If children with blunt trauma are in cardiorespiratory arrest despite having an adequate airway and ventilation, immediate insertion of bilateral thoracostomy tubes and a large fluid bolus are indicated. This step is followed by pericardiocentesis if improvement does not result. Failure to respond indicates irreversible shock, traumatic myocardial injury with pump failure, or severe central nervous system failure.

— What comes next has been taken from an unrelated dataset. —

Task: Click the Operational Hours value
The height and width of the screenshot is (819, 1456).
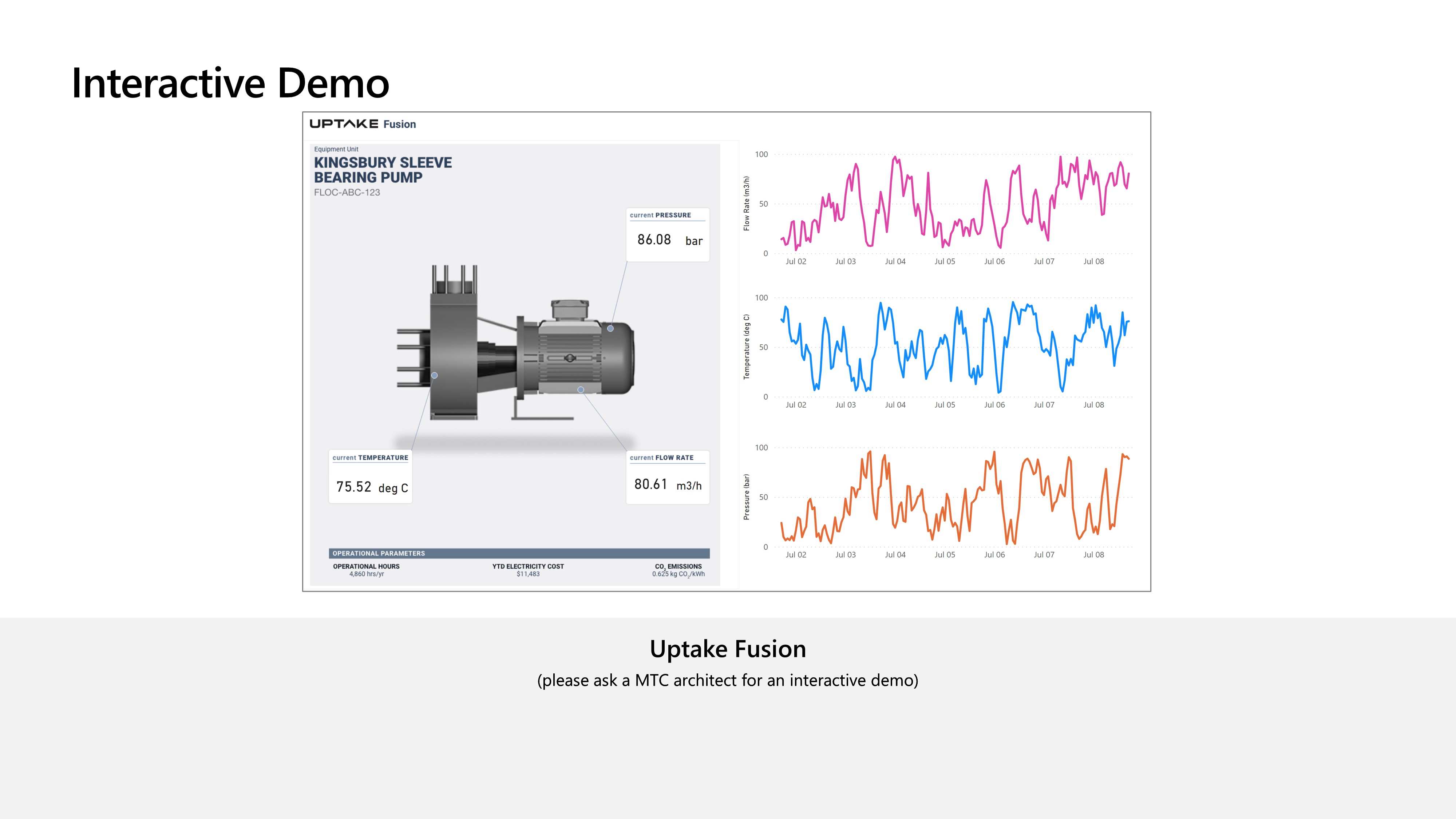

An assessment of the patient’s disability necessitates performing a rapid neurologic examination to evaluate the level of consciousness and presence of abnormal pupillary findings. The neurologic examination may be carried out using the AVPU system (alert, responds to verbal stimuli, responds to painful stimuli, unresponsive). Alternatively, the Glasgow Coma Scale and its modification for infants can be used (Table 460.1). The final component of the primary survey involves fully undressing an affected patient and examining under cervical collars and bandages. Because of the increased surface area–to–mass ratios in children, increased minute ventilation with accompanying heat of vaporization loss, and (usually) resuscitation in a cold environment, affected children may become fairly hypothermic, thus further complicating resuscitation. Temperature can be supported by warming administered fluid and blood, by using external heating elements, and by wrapping all exposed areas in plastic once the full evaluation is accomplished.